Today Karen was ill. Ill enough not to go out. Consequently I spent the day in our apartment, reading, chatting, mixing ORS (oral rehydrating salts), and listening, hearing the sounds of the many things that shape Gambia and what it has become.
The birds are quite noisy here. There aren't many cats and there are many trees throughout the city. Birds, insects, small rustling animals and larger monitor lizards all make themselves heard. They are the oldest and longest established sounds one hears.
Last night and throughout the day at different times, in fact going down the street right now, are groups of children and young adults beating drums and plastic bottles, imitating the tribal sounds of many centuries. They walk the streets with a "djinn" (tribal spirit) dancing amongst them chanting, singing, posing for photos and hassling tourists. Originally it had some ceremonial significance, now it is to raise money for their football club or for sweets. Although a Muslim country, Animism is still a strong force, and traditional African culture still strong.

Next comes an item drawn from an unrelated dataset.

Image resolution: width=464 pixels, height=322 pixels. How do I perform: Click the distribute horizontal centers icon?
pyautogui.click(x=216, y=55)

Five times a day, every day, the Mosques start calling the faithful to prayer. Probably not as many faithful as they may like. Gambia, as I have said, is Muslim but there aren't many obvious signs. Women may dress somewhat modestly, but that would be compared to traditional African dress (or lack of!) and not Middle Eastern standards. You see some Arabic script around but mostly English - the traditional languages haven't been historically written so English became the lingua franca of all written texts. There is polygamy but that is more cultural than religious. Still, though, the Mullas shout in optimism.
This morning as I was drinking tea I heard something I had never heard before in a live act of worship: a group of nuns singing latin plainchant. Behind our apartment is a convent and being Easter morning the nuns were in the garden singing. It was beautiful. Later some more of the congregation joined in. Later again we heard a Pentecostal church singing with great gusto. The sounds of Christian celebration of the One Risen From the Grave were shouted with enthusiasm for all to hear, in Gambia and throughout the world. Hallelujah!
As I write this and continually throughout the day there have been the sounds of traffic, radio, news programmes off the internet, the sounds of modernity. Loud, intrusive, less pleasant than all the other sounds I heard today, but still not loud enough to drown out the more primitive and pervasive noises: I can still hear the crickets and the buzz of a mosquito.